"These natives were Ingiliks, partly Indian and partly Eskimo. They lived in underground houses and were superstitious, dirty, ignorant, and degraded. Rude buildings were erected for a mission house and the schoolhouse. In 1894 the first church was erected, the money for it being a part of the first United Offering of the Women's Auxiliary. Little by little the people came out of their holes in the earth and built themselves houses. The community has been physically and morally transformed. A saw-mill, the gift of a generous Eastern layman, has been a most practical means of evangelising, not only furnishing lumber for houses, but healthful occupations for the men. This transformation has been wrought, not by legislation or civilization as such, but by the consistent teaching and example of a devoted Christian man and his splendid helpers. 'Through these long years, in the loneliness of this far-away station, the missionary has remained the kind, wise, spiritual shepherd of these native souls in the wilderness. The mission has pursued high ideals, and has ministered spiritually and helpfully to a vast region.'
"A gold strike was made at Nome, and with the first rush of eager prospectors went in a missionary, who aided with his own hands in the building of the church. Though the saloon men were bidding for the only available lumber, the bishop got it first to build a clubhouse for the men, the only competitor of fourteen saloons.

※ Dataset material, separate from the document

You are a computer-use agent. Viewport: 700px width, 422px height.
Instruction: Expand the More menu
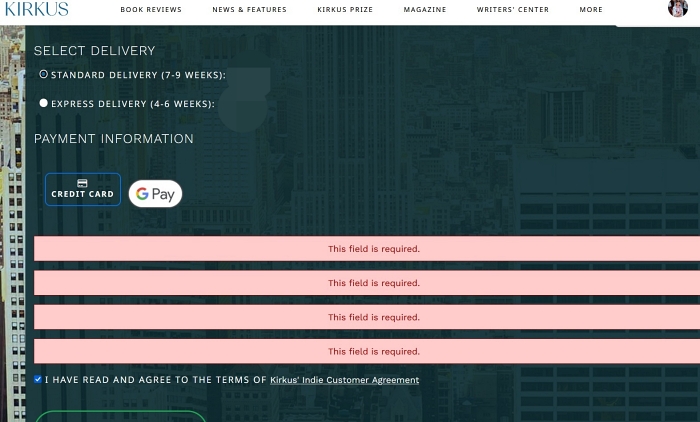590,10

"So he goes back and forth across his great district, up and down its rivers in the short summer time—formerly by boat or canoe, but now in a launch, the 'Pelican.' In the winter he is away across the trackless wilderness, a thousand miles or more, behind his dogs, cheerily facing hardships and making light of dangers, carrying his life in his hand as he goes about his daily work.
"Particularly is he interested in the preservation and betterment of the native races, the Eskimos and the Indians, endangered by their contact with the white man and their own lack of knowledge. Everywhere his hand is raised and his voice is heard in their behalf.
"Alaska is the land of one great river, without which it could scarcely have been explored—much less occupied and inhabited. The Yukon is the great highway. Over its waters in the brief summer, and upon its frozen surface in the winter, go travelers by boat and sled, and among them the representatives of the church. Familiar to the dwellers along its banks is the little 'Pelican' bearing the missionaries, with a half-breed engineer and the faithful dogs. Everywhere along the river in the summer time may be found the temporary camps of the Indians, to whom the short fishing season means food through the long winter for themselves and their dogs. Here a stop is made at a native camp to baptize a baby—there a marriage ceremony is performed; a communion service is held or a call made at a fishing camp to pick up some boys and take them to a far-away boarding school. The work is as varied as it is far-reaching. Not a mission point along the river is neglected, and places which formerly could never be visited by the hand-paddled canoe now look forward once a year to the coming of the 'Pelican,' and wait to hear the familiar throbbing of her motor, as does the New Yorker for his morning mail, or the farmer for the postman's whistle.
"Fairbanks, the metropolis of central Alaska, was a new mining camp when the missionary Bishop secured an early entrance for the church. The log building which was a chapel on Sunday became a reading-room on week-days for the rough-clad miners. A hospital was built and it ministered to the sick through the range of a wide territory. Missions both to white men and to Indians have spread along the valley of the river on either hand, and now Fairbanks is the center of what is known as the Tanana Valley Mission, with half a score of workers, schools and missions, hospitals and reading rooms, distributing tons of literature in lonely mining camps, and carrying everywhere the message of the Master.
"Over on the coast, at Cordova, may be found the unique settlement work called 'The Red Dragon,' a clubhouse for men which on Sundays is converted into a place of worship. Missions in Alaska minister to human need as a preliminary to and accompaniment of an effective preaching of the Gospel." [Footnote: Board of Missions of the Protestant Episcopal Church.]
These pictures of the power of Home Missions to restore—to give capacity—are merely typical, and stand for the thousands of others unrecorded except as the lives of the reclaimed individuals and communities make their indelible imprint upon our national life.
Surely through the demonstration of such reclaiming power the consciousness must grow that ignorance, degradation, vice, crime, and bitter poverty need not be the inevitable accompaniment of a great civilization, but that these diseased spots in the social fabric are abnormal and curable, if to their removing is directed first the power of Christ in the inner life, and for the outer a social regeneration which will substitute physical conditions that do not menace, but make for righteousness.
"In haunts of wretchedness and need
On shadowed thresholds dark with fears,
From paths where hide the lures of greed
We catch the vision of Christ's tears.